Ways to represent elements on electrical circuits
In electrical circuits element graphic legend (devices, electrical devices) can be represented both by combination and by interval.
A combined way to display elements on charts
All parts of any device, electrical apparatus are located in close proximity and are usually enclosed in a rectangular, square or circular contour made with a solid thin line (Fig. 1, a). The combined image method is mainly found in power circuits for devices of automation systems and other simple cases.
Aligned images are always used in electrical circuits, for example, as shown in Fig. 1c, which shows a single coil relay with two switching and one pulse contact. Relay outputs are numbered by the manufacturer, their numbers 1-10 are enclosed in circles. Switching contacts are connected to pins 1, 3, 5 and 2, 4, 6, pulse contact is connected to pins 9 and 10.
Rice. 1. Scheme made by combined (a) and interval (b) methods.An example of a relay image (c) in a combined way
Expanded view of elements in charts
It is mainly used in electrical diagrams, because with this method the electrical circuits are clearly visible, which greatly facilitates the reading of the diagrams. This is easy to verify by looking at fig. 1b, which shows the same circuit as in fig. 11, a.

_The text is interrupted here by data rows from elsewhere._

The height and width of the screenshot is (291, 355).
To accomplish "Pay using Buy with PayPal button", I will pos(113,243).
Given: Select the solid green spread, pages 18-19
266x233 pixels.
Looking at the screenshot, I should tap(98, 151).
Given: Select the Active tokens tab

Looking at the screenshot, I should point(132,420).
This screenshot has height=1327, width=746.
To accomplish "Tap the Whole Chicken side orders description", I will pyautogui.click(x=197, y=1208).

With the distributed method, the conventional graphic designations of the components of the devices, the devices are located in different places, but in such a way that the individual circuits are depicted most clearly. The affiliation of the shown contacts, coils and other parts to the same device is established by reference designationsplaced near images of all parts of the same apparatus. So, in fig. 1, b near the contacts of the magnetic starter (power and auxiliary), as well as near the image of the coil, KM is written. Another example: according to the same reference designations KK1 (KK2) it is easy to establish the belonging of contacts and coils thermal relays.
Let us use fig. 1b to illustrate a very convenient technique that facilitates orientation in schematics made in a distributed fashion. This technique is used by a number of design organizations. It is as follows:
1. Circuits are numbered in the diagram. In this example, the locations of the possible circuits (lines) are numbered 1 - 10.

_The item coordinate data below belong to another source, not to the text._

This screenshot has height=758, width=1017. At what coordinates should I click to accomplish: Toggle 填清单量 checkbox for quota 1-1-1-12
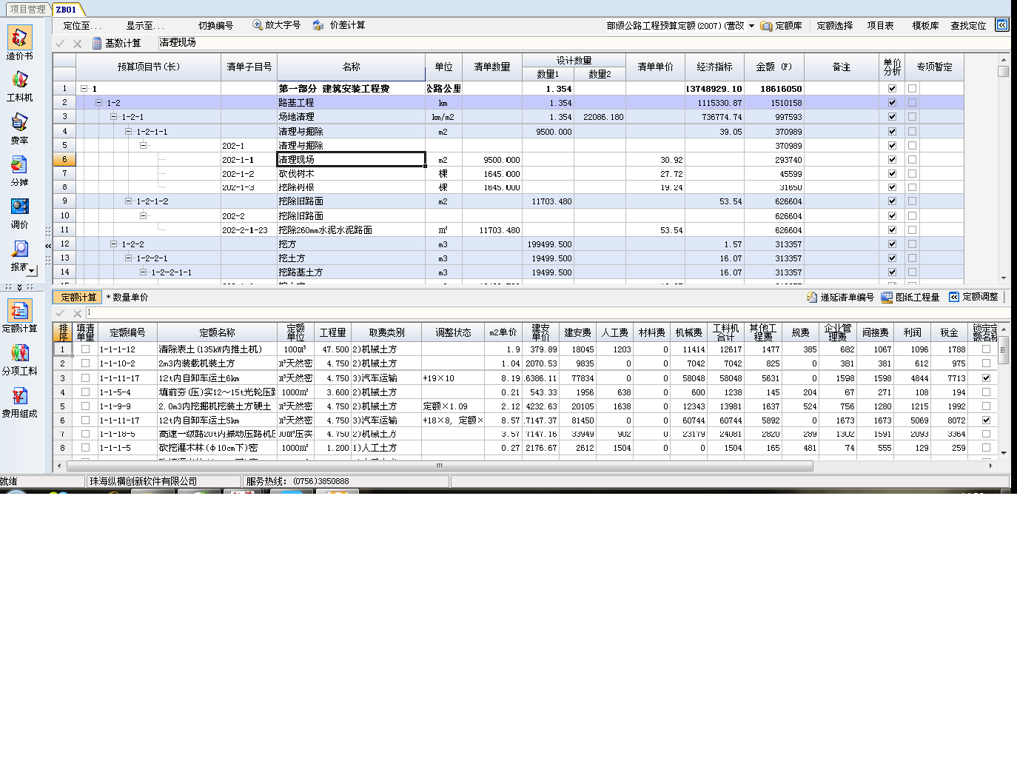click(85, 349)
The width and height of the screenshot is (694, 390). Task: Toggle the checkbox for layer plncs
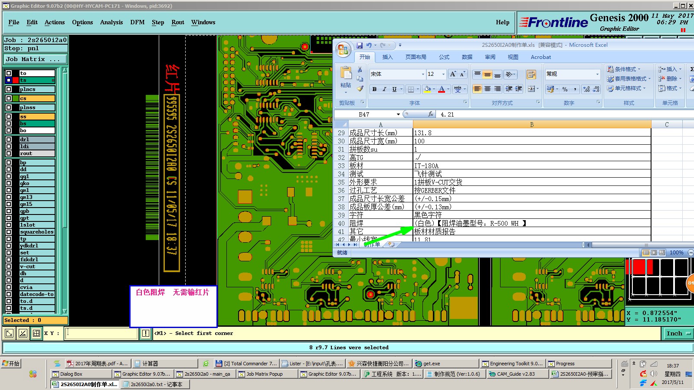[x=9, y=89]
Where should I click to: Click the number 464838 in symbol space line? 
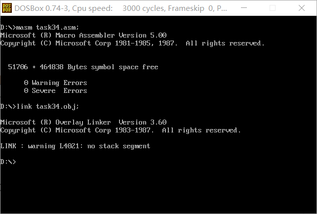tap(51, 67)
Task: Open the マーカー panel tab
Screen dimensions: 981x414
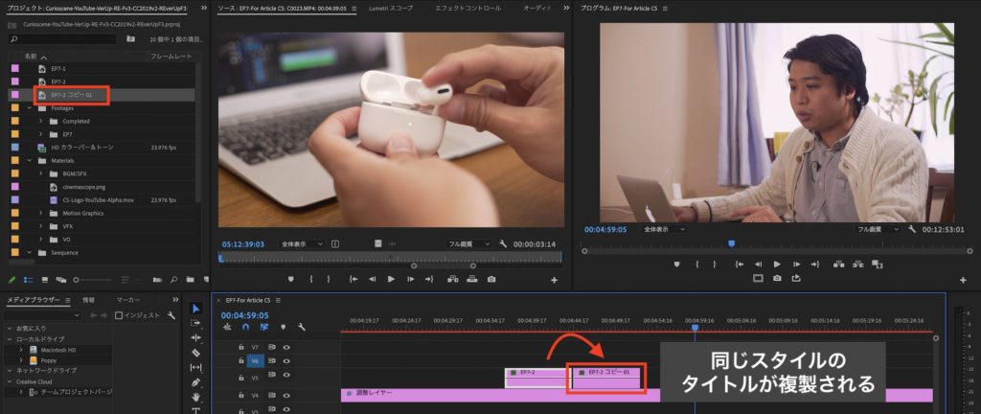Action: (x=127, y=300)
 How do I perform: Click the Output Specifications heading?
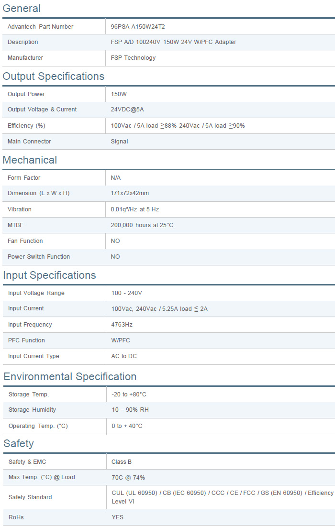coord(53,77)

2. A plate is placed under the image of each coil. In column D the plates show the numbers of the circuits in which the main contacts are introduced, in column 3 the numbers of the circuits in which the contact contacts are introduced, and in column P the breaking contacts.The number of cells in the plate is equal to the number of contacts on the device, so it can be used to determine which circuits to search.
3. On the diagram, near the reference designations, indicate on the image of the contact the number of the circuit in which the corresponding coil is included. In the example under consideration, three plates are shown, which are placed under the image of coils KK1, KK2 and KM. In the plate under KK1 (KK2) there are no columns G and Z, since thermal relays have neither main nor closing contacts, and column P reads 7. And indeed, contacts KK1 and KK2 are entered in circuit 7.

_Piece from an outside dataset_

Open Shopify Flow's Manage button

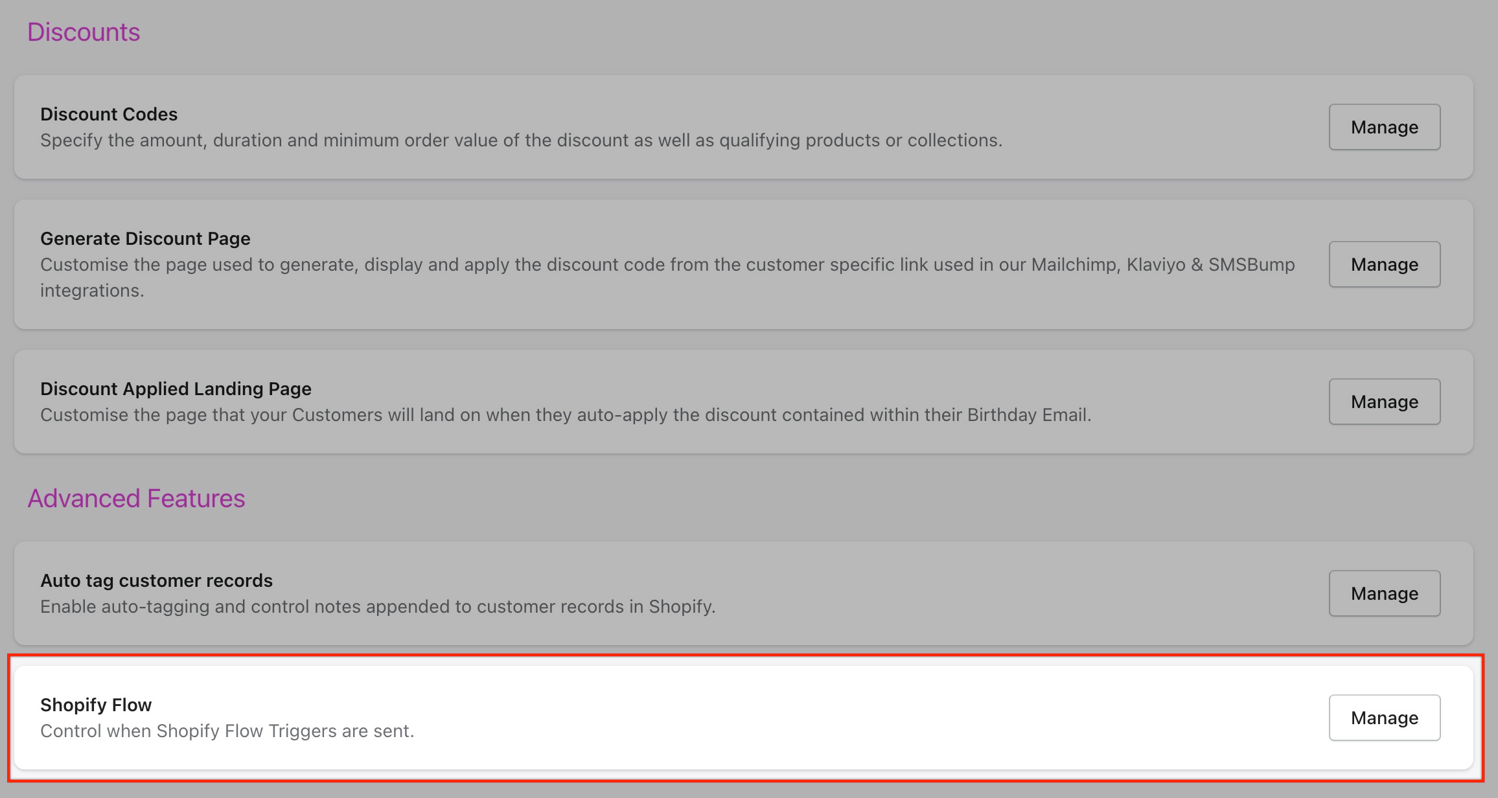click(1384, 718)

In the plate under the coil KM in column D there are numbers 2, 3 and 4. This suggests that the magnetic starter with its main contacts interrupts the supply circuits 2, 3 and 4. In column 3 there are two addresses: 8 and 9, in column P — address 10 and one free tap hole. This means that the starter has two NO and two NC contacts, one NC contact is free.
Schematic diagrams often show devices (devices, regulators, etc.) that have their own circuits. In this case, on a schematic circuit diagram, these devices are depicted in a simplified way (only the input and output circuits and the supply circuits of the supply voltage are shown), and a detailed idea of \u200b\u200bthe principle of operation of the installation is given by the set of its circuit diagram and circuit diagram on the devices.
In the basic electrical diagrams, the conventional graphic designations of the components of the electrical devices involved in a circuit are depicted consecutively one after the other in a straight line, and the individual circuits — one below the other, until parallel lines are formed (execution of the circuit by line). Vertical alignment of lines is allowed.
Communication lines between devices are shown in full, but in some cases, in order not to blur the circuit, they may be interrupted. In this case, line breaks end with arrows. The main (power) circuits of the circuits are implemented in a multi-line image. In a single-line drawing, these schematics are shown when shown for explanation. The main electrical circuits for control, regulation, signaling and power supply are always implemented in a multi-line image.
Start position of devices. The contacts of automatic machines, switches, buttons, relays and other switching devices on the diagrams are depicted in the absence of current in all circuits of the circuit, that is, on the assumption that there is no current in the coils of relays, contactors, magnetic starters, etc., or is so small that the armature cannot be attracted (a typical example is the current in the overload relay coil under normal load) and external forcing forces do not act on buttons, switches, relay armatures, etc. Therefore, all contacts in the diagrams are shown as open and all broken contacts as closed.
If an exception is made to this rule in necessary cases, ie. if individual devices are shown in the selected operating mode, a corresponding explanation is given in the diagram.Devices that do not have a disabled position are rendered in the default position. The contacts of switching devices with two initial positions (for example, a two-position override relay) are shown in one arbitrarily chosen position, which is explained in the diagram. Diagrams of multi-position switches, such as control circuit switches, are supplemented with switching diagrams.